[Items stored from a collection]
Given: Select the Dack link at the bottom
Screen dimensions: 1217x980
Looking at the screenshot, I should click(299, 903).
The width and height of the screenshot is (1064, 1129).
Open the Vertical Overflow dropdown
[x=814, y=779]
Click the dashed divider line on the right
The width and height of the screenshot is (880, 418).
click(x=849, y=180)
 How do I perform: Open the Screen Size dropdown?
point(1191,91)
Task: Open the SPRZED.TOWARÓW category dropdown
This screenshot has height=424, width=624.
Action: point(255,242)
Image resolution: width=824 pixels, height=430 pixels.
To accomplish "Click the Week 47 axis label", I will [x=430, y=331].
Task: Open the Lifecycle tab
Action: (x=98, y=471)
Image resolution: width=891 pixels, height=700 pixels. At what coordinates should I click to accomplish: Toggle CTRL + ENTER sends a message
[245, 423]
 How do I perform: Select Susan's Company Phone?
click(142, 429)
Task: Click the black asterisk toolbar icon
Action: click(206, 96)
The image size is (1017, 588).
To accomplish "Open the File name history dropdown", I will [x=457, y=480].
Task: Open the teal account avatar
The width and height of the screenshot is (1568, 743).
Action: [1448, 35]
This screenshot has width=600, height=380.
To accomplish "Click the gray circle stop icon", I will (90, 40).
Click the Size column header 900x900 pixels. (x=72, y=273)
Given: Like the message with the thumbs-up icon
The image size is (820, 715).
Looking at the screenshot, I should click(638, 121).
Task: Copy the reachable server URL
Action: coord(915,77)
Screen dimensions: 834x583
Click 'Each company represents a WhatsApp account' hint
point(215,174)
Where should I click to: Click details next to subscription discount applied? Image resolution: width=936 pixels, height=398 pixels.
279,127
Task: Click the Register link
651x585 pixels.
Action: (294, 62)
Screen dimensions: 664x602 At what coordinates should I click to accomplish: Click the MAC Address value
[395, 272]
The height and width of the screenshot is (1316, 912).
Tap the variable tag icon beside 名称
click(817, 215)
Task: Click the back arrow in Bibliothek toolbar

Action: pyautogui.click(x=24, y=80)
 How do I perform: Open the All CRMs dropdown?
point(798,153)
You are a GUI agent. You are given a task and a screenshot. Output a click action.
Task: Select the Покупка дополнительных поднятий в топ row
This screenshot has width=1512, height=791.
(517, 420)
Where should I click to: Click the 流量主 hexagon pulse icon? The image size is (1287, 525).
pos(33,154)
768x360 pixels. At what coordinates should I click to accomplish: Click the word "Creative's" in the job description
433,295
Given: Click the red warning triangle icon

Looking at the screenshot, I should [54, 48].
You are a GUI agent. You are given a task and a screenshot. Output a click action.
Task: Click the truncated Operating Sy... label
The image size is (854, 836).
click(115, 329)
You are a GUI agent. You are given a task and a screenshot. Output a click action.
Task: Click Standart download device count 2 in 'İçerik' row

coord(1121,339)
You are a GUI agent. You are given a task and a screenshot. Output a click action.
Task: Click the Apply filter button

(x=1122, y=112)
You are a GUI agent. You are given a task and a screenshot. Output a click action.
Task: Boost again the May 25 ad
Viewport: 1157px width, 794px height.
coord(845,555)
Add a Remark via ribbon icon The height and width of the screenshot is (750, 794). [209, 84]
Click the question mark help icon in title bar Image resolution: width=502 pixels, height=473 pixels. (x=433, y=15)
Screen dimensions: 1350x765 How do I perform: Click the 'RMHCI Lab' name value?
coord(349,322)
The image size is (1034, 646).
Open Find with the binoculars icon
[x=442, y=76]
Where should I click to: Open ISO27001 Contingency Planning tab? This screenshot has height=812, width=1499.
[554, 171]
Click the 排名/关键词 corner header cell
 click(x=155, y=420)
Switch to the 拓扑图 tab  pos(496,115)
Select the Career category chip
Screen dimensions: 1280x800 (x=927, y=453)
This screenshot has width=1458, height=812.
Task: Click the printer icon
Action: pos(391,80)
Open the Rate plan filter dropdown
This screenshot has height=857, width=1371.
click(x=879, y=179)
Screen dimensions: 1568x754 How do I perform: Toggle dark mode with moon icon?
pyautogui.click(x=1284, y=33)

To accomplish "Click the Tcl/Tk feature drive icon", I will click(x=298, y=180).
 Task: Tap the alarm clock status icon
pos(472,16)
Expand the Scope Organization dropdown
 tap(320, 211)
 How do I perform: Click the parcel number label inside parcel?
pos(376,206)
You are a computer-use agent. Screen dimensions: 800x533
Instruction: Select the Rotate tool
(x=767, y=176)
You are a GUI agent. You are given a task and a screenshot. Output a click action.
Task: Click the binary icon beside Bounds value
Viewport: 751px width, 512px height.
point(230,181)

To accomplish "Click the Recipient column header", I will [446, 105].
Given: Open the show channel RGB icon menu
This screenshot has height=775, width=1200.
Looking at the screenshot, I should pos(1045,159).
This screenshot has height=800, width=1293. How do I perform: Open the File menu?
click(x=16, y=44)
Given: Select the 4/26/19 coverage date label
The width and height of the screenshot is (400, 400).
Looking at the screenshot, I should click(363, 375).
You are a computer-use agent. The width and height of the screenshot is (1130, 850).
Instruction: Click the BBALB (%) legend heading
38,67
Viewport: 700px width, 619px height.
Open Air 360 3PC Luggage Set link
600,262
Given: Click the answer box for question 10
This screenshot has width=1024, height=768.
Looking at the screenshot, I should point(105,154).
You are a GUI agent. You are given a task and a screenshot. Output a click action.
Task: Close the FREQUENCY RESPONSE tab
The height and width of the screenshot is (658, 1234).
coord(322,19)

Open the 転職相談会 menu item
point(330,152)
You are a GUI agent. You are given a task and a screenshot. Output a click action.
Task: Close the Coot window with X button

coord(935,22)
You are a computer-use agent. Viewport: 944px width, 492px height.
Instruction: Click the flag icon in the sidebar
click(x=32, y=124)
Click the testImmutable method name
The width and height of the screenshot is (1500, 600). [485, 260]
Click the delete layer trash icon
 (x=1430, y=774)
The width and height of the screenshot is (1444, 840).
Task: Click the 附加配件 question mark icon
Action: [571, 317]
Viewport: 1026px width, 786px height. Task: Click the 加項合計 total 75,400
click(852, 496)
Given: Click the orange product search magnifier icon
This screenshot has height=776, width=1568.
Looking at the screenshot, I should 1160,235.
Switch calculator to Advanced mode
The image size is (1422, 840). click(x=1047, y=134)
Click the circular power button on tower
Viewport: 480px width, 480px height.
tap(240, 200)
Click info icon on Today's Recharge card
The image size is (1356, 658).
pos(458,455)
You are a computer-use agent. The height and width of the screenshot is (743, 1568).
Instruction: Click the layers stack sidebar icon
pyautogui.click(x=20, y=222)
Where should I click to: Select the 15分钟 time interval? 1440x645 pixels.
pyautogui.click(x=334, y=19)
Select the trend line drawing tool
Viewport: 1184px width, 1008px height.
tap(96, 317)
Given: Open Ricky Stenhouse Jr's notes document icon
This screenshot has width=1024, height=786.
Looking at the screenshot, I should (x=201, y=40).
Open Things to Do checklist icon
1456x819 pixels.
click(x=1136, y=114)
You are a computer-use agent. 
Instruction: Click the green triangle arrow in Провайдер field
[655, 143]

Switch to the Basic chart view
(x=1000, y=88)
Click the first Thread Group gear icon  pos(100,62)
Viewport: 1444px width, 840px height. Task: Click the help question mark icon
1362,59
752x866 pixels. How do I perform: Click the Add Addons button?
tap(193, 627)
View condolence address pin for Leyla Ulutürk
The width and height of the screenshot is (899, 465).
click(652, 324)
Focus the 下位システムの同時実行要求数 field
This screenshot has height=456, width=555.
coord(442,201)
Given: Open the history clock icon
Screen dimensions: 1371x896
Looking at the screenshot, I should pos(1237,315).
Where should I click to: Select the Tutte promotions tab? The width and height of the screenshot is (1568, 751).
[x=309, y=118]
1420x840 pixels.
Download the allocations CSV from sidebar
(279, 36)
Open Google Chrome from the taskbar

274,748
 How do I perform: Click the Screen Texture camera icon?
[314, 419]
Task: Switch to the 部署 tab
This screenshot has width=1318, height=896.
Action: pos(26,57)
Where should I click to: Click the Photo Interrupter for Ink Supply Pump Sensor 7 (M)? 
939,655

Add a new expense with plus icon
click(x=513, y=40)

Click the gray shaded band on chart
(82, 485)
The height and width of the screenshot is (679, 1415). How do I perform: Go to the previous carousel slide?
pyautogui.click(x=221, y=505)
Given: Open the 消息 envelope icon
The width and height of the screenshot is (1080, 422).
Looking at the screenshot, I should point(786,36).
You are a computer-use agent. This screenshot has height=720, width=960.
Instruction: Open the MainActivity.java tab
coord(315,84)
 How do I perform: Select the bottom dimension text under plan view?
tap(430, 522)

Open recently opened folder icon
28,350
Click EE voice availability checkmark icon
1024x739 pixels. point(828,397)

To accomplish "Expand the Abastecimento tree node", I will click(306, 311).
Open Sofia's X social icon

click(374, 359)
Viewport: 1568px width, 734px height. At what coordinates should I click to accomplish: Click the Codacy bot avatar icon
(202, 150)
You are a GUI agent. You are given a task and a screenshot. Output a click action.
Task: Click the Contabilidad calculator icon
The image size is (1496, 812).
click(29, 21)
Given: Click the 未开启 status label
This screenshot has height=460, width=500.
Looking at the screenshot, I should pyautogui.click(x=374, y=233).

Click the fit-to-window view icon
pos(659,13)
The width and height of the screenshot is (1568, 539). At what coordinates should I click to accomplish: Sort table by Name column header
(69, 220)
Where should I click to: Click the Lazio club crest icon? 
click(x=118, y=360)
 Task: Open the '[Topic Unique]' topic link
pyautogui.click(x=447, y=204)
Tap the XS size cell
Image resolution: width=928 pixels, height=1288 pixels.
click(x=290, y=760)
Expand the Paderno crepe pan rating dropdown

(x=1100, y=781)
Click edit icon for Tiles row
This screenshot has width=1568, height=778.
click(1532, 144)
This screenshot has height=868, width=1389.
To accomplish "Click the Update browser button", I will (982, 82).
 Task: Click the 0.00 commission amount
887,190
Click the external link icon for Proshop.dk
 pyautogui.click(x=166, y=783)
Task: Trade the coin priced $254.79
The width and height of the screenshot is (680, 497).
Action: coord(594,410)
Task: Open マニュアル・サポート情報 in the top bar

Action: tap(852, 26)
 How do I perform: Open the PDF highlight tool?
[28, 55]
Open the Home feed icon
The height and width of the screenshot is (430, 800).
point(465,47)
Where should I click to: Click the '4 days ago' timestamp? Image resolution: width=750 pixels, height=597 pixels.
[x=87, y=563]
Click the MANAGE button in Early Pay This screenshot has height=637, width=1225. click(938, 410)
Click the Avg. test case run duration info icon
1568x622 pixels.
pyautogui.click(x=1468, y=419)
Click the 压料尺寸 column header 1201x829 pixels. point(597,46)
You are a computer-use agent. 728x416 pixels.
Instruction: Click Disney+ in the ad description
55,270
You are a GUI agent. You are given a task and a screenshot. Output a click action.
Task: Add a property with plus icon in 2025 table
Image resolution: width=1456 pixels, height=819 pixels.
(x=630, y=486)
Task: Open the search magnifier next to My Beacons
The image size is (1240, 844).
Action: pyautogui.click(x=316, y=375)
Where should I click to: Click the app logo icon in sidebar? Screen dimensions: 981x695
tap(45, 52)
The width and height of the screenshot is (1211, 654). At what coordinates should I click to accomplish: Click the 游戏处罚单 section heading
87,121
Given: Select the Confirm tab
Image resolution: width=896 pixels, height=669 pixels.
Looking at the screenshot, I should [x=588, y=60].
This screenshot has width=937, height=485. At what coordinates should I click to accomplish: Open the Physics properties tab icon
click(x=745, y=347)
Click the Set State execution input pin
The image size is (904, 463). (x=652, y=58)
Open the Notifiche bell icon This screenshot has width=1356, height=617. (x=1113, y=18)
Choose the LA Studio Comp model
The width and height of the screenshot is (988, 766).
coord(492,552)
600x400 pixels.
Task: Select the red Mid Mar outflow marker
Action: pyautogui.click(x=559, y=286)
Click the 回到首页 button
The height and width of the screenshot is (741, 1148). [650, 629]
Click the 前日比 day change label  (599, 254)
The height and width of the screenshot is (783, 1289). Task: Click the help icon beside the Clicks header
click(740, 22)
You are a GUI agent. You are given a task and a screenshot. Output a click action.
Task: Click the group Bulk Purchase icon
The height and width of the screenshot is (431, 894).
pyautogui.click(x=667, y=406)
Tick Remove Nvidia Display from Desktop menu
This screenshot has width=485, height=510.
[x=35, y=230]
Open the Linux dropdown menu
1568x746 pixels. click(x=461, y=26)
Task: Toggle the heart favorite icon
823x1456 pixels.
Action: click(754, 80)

STATED EXERCISE -
Write out the records word for word, from the first line through the line containing "Action: point(255,242)", inclusive.

ANSWER TO THIS TASK -
Given: Select the Dack link at the bottom
Screen dimensions: 1217x980
Looking at the screenshot, I should click(299, 903).
The width and height of the screenshot is (1064, 1129).
Open the Vertical Overflow dropdown
[x=814, y=779]
Click the dashed divider line on the right
The width and height of the screenshot is (880, 418).
click(x=849, y=180)
 How do I perform: Open the Screen Size dropdown?
point(1191,91)
Task: Open the SPRZED.TOWARÓW category dropdown
This screenshot has height=424, width=624.
Action: point(255,242)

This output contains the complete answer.